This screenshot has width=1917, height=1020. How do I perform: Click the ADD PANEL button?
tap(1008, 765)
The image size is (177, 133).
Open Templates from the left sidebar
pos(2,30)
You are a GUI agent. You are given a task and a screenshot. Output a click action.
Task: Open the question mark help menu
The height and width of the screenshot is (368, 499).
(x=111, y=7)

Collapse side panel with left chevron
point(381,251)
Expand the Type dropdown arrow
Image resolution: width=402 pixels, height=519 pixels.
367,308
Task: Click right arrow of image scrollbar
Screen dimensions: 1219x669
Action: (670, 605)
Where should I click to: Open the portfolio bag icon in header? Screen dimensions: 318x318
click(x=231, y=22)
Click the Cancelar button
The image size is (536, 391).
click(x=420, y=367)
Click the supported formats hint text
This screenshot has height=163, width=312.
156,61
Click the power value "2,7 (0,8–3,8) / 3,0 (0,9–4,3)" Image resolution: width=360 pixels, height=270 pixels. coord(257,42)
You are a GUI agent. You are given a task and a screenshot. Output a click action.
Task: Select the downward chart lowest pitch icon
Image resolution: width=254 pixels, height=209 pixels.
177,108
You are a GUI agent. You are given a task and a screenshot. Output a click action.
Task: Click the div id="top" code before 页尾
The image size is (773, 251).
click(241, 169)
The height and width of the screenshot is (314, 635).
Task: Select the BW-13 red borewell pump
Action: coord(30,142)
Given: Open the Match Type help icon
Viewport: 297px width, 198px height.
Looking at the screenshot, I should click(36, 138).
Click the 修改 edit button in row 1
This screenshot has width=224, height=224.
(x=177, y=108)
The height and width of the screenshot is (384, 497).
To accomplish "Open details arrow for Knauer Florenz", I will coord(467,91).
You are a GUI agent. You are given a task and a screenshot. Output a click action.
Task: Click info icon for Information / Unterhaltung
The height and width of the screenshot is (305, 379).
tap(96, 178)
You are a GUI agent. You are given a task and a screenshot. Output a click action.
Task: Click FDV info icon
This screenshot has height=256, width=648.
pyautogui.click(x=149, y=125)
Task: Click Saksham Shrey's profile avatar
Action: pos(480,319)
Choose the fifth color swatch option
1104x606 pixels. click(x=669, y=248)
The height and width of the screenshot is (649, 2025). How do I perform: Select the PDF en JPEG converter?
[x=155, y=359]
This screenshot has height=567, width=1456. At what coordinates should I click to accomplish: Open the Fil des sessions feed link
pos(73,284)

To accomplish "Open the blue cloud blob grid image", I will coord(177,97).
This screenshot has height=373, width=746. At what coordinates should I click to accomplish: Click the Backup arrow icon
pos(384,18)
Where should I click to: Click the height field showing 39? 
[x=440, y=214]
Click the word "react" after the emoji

> Task instructions: Your task is to write out, exactly, the line that holds "The height and width of the screenshot is (649, 2025)." and every line after it until the records end.

> Result of the exercise:
The height and width of the screenshot is (649, 2025). How do I perform: Select the PDF en JPEG converter?
[x=155, y=359]
This screenshot has height=567, width=1456. At what coordinates should I click to accomplish: Open the Fil des sessions feed link
pos(73,284)

To accomplish "Open the blue cloud blob grid image", I will coord(177,97).
This screenshot has height=373, width=746. At what coordinates should I click to accomplish: Click the Backup arrow icon
pos(384,18)
Where should I click to: Click the height field showing 39? 
[x=440, y=214]
Click the word "react" after the emoji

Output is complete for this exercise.